Есть те, кто из Северодонецка: там нет фильтрационных лагерей, но есть истории: выезжают два автобуса, второй расстрелян. Случаи утраты близкого — это сплошь и рядом. Практически каждый человек, кто был на оккупированной территории, потерял от двух близких. Люди переживали ситуации, когда хоронили своего близкого, который погиб в результате обстрелов, прямо рядом с домом, потому что иначе невозможно.  

Еще мы работаем с людьми, которые готовятся к даче показаний, чтобы засвидетельствовать военные преступления. Очень много случаев пыток: оставляли каленым железом какие-то клейма, резали лица для того, чтобы продемонстрировать власть и доминацию. Действия, направленные не на сексуальное удовлетворение, а скорее на демонстрацию неуважения, презрения, собственной доминации, какое-то тупое самоутверждение очень тупое.

— Как воздействует на украинцев в целом то, что они узнают о таких страшных зверствах российской армии? 

— Есть понятие «генерализация травмы» — состояние, когда тебя обидел один человек, а ты обозлился на весь пол или на всю нацию. На самом деле мне больно это наблюдать, есть много вещей — искусство, кинематограф, культурное наследие, которое создавалось задолго до тех людей, которые рушат украинские города, но к этому сейчас будет отторжение.

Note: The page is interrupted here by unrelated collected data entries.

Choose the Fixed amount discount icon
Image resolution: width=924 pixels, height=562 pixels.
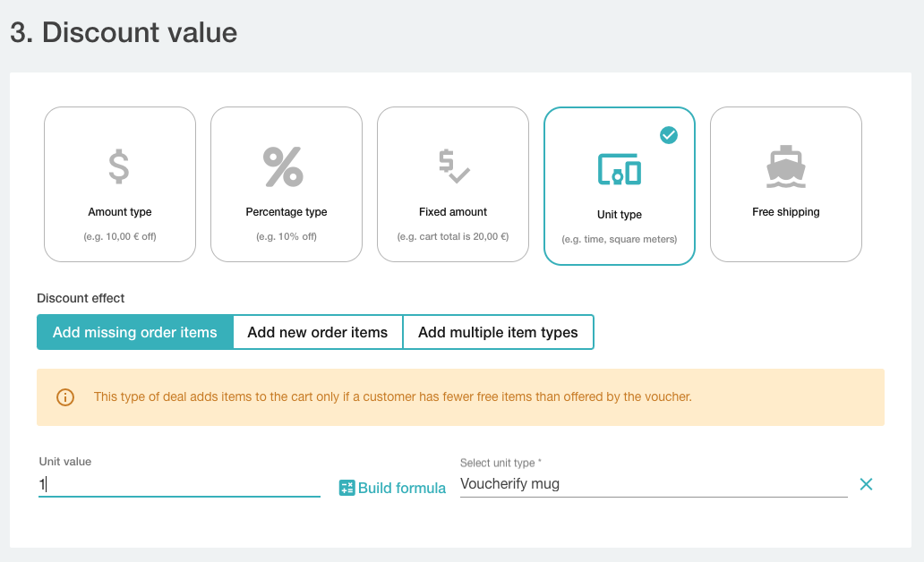(452, 166)
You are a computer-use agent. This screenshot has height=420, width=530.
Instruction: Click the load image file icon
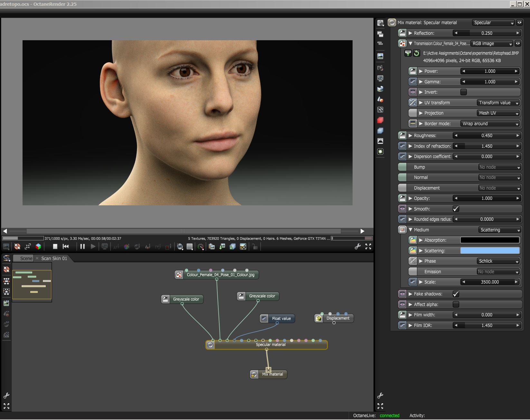(x=408, y=53)
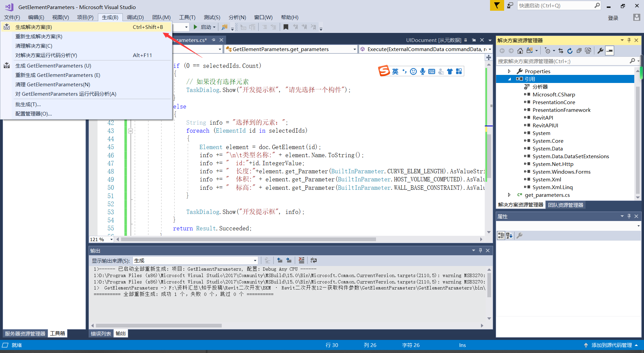The height and width of the screenshot is (353, 644).
Task: Open Properties wrench icon in Solution Explorer toolbar
Action: (600, 51)
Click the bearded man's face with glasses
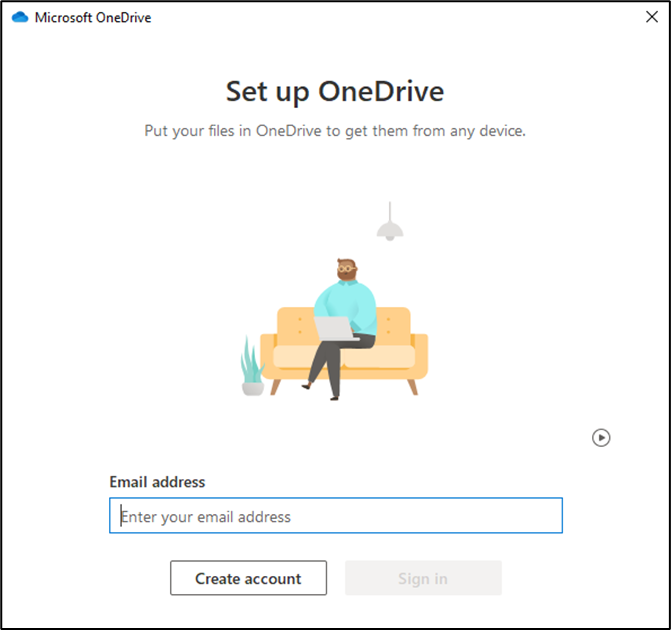Screen dimensions: 671x630 347,270
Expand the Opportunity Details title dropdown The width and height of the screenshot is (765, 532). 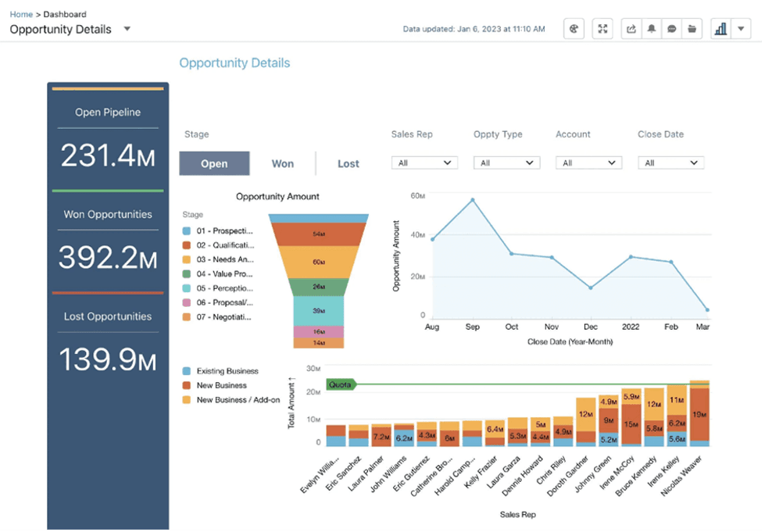coord(126,29)

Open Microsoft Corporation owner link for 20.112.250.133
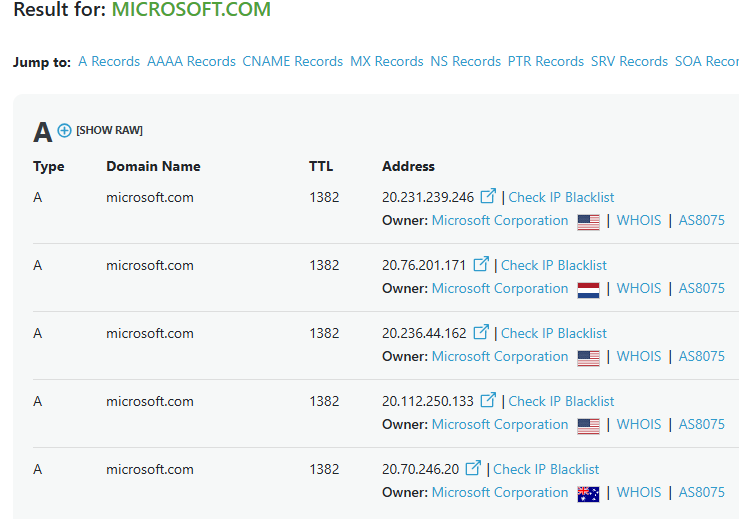[500, 424]
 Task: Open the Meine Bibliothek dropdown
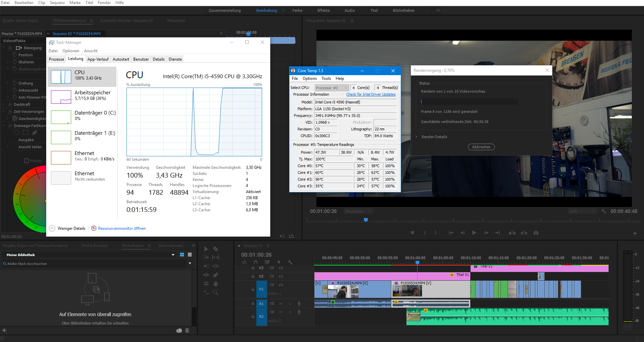[173, 255]
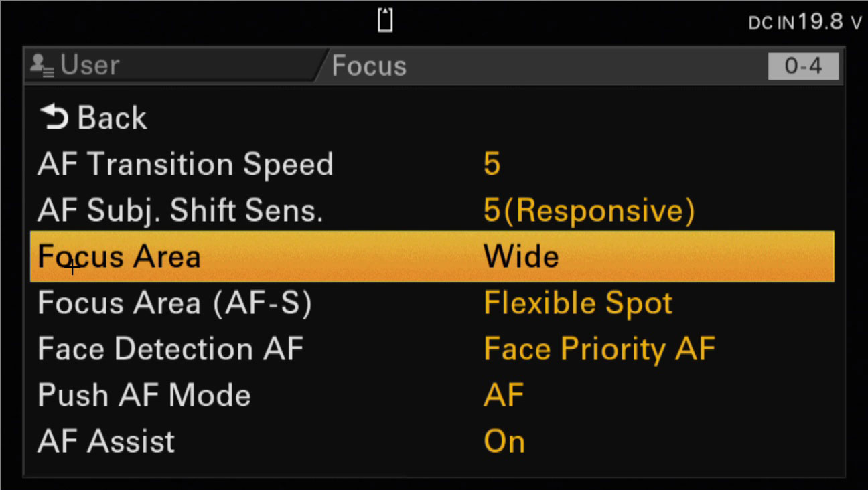Select the highlighted Focus Area row
868x490 pixels.
[x=432, y=256]
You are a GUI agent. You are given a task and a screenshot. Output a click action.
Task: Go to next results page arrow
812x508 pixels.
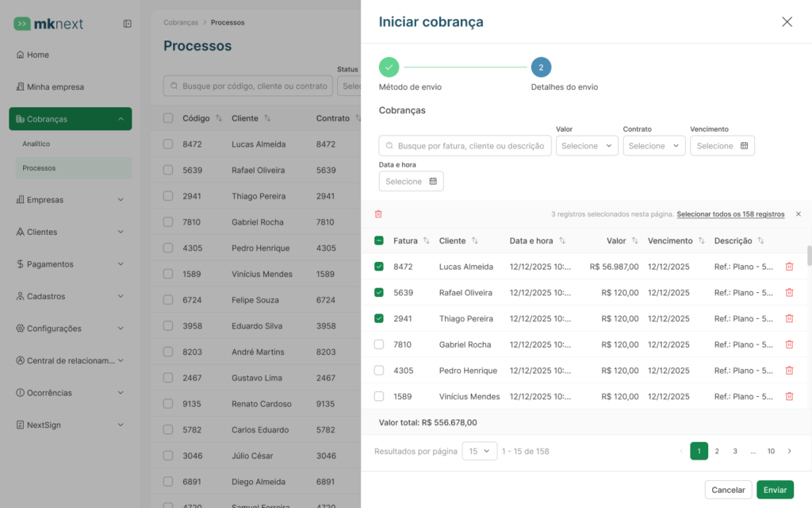pos(789,451)
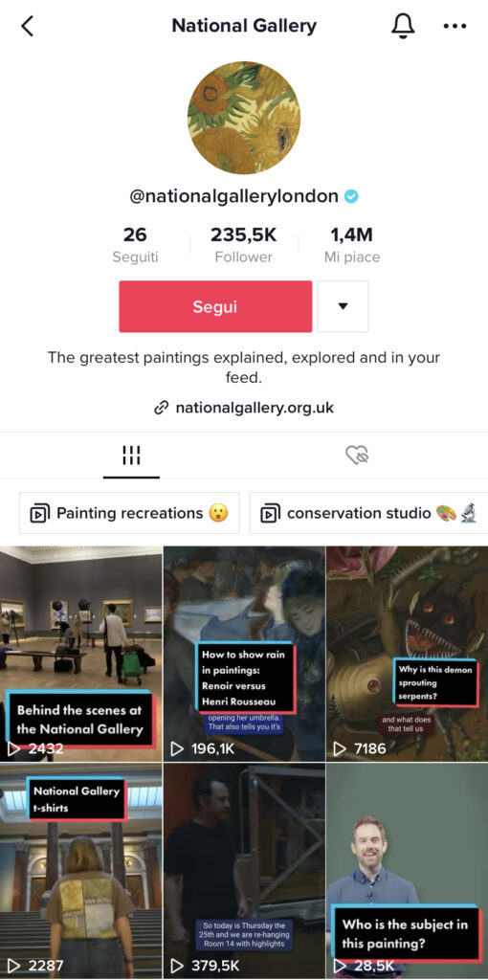The width and height of the screenshot is (488, 980).
Task: Switch to the hidden liked videos tab
Action: (358, 456)
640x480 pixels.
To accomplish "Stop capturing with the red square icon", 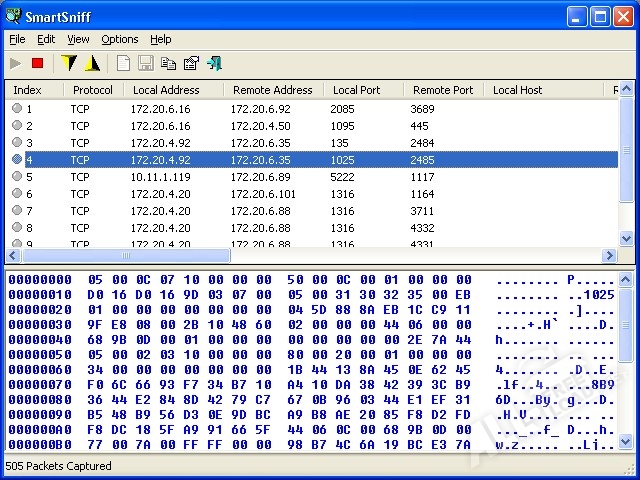I will 38,63.
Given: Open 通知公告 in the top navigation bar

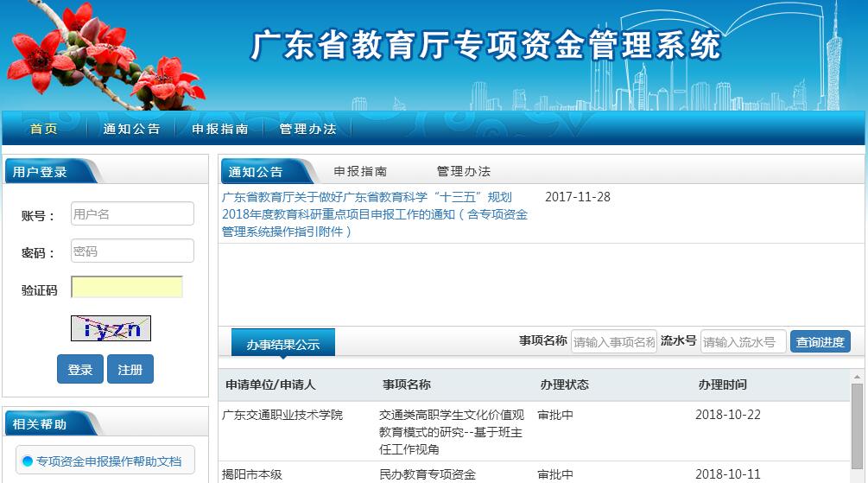Looking at the screenshot, I should (x=131, y=129).
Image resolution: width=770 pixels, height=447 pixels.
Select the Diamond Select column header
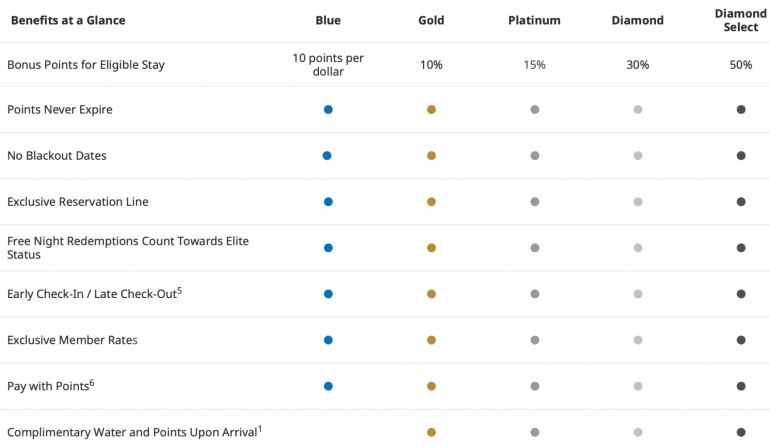[x=741, y=21]
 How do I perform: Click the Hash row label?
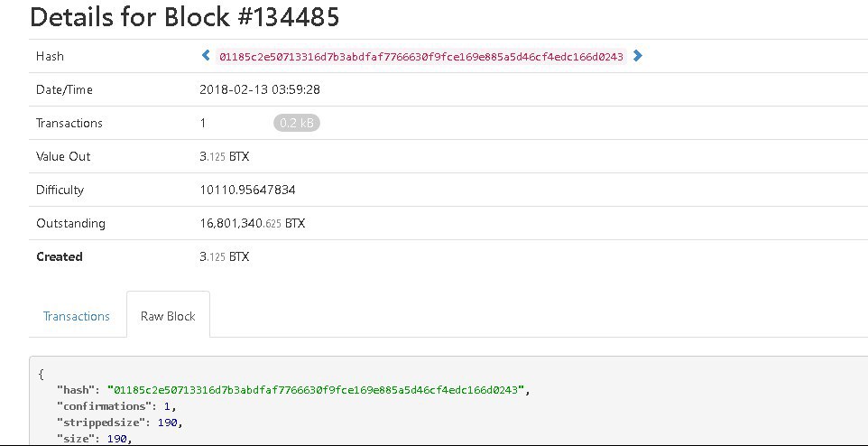(x=50, y=56)
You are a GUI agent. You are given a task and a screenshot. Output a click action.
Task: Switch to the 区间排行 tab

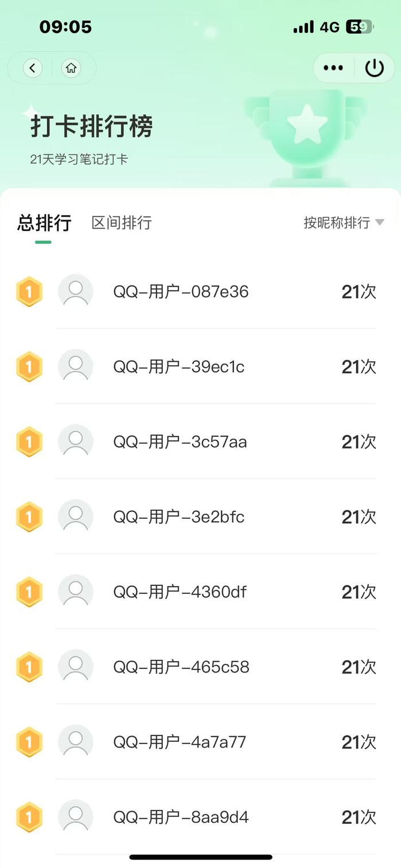(x=122, y=222)
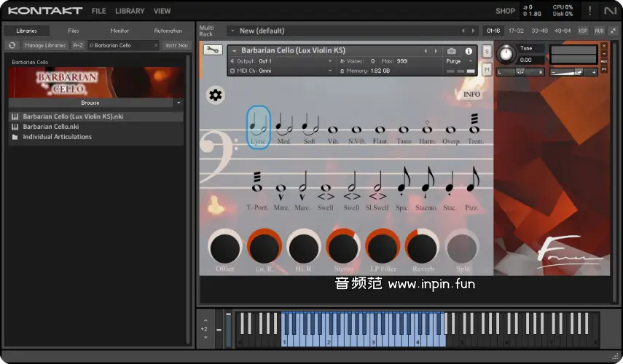This screenshot has width=623, height=364.
Task: Toggle the A-Z library sorting
Action: pos(77,45)
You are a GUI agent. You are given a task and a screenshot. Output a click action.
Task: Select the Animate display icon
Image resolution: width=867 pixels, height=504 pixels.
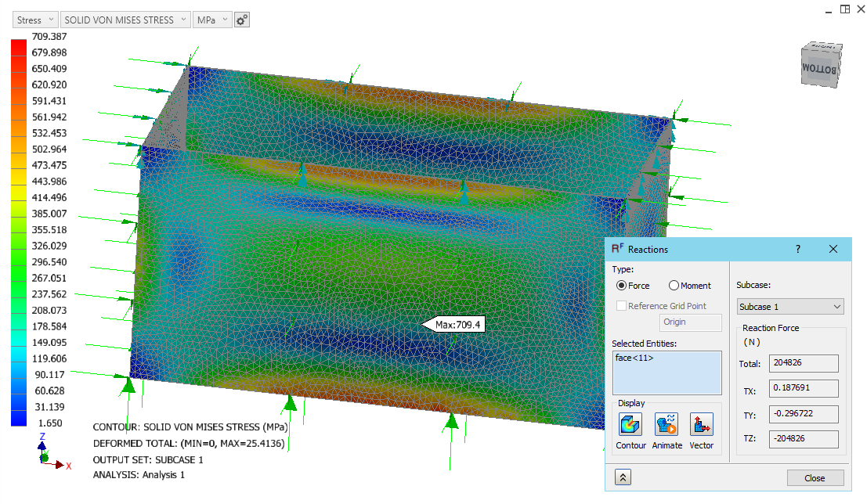pos(667,425)
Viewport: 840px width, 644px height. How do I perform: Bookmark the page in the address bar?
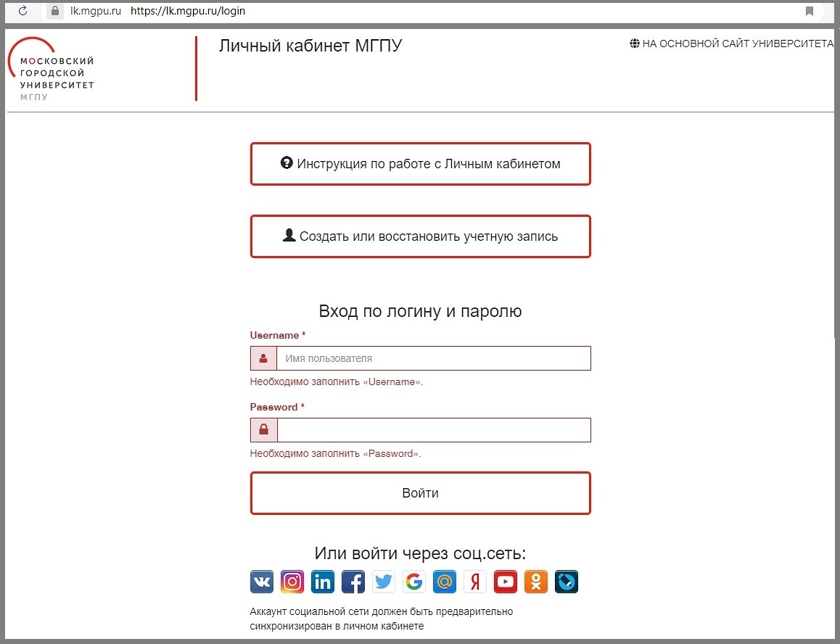pos(810,11)
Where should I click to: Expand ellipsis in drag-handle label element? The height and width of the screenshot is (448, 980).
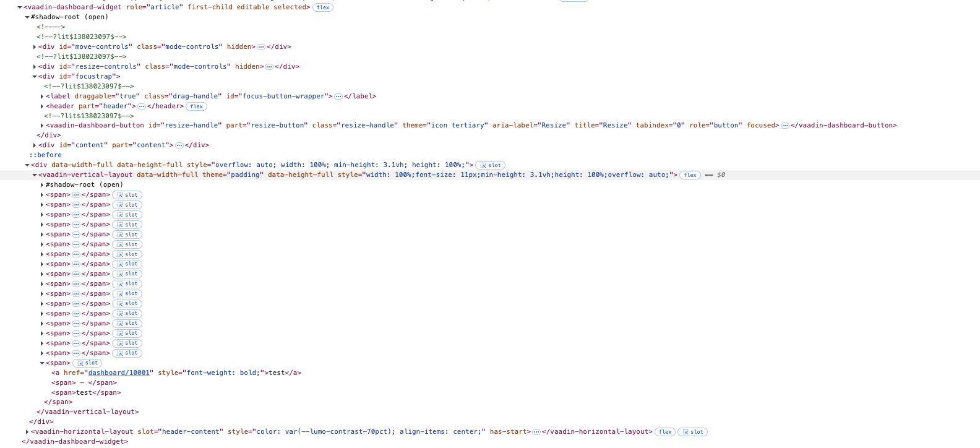338,97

«Уже есть инициативы, что надо часть какой-то русской литературы убрать из школьной программы — это следствие генерализации травмы. Когда на все, что русское, распространяется клеймо оккупанта, насильника, захватчика. Это точно будет несколько поколений, происходит разрыв социального единства, которое было раньше».
психолог Василиса Левченко

Уже есть инициативы, что надо часть какой-то русской литературы убрать из школьной программы — это следствие генерализации травмы. Когда на все, что русское, распространяется клеймо оккупанта, насильника, захватчика. Это точно будет несколько поколений, происходит разрыв социального единства, которое было раньше.

Путин хотел нас денацифицировать и демилитаризировать, а получил то, что нас милитаризировали и нацифицировали. Все сейчас ломанулись покупать книги про УПА, Бандеру… Сейчас будет восход традиций гончарства, вышивки, эти вещи будут подниматься, станут опорными – и, это будет как раз очень непринудительная, мягкая добровольная национализация.

— Каково вам не как психологу, а как человеку, украинке, работать со случаями насилия со стороны российской армии? 

— Я понимаю, что никто этим заниматься не хочет. Желающих много, но чтобы как-то вывозить это — надо иметь стальные яйца. Я считаю, что у нашей организации они есть, мы в принципе занимаемся тяжелыми случаями. Изначально Psy for peace организована в 2020 году для белорусов, пострадавших от режима. Примерное понимание, что делать сейчас есть у всей команды, но никто не сталкивался с такими масштабами бедствия. За это кто-то должен брать ответственность, и мы готовы к этому. Мы сотрудничаем с прокуратурой, уголовным розыском, мы помогаем людям давать показания, оставляем контакты юристов…В этом бессилии невозможно быть в бездействии. Как себе это простить, если что-то умеешь, но не делаешь?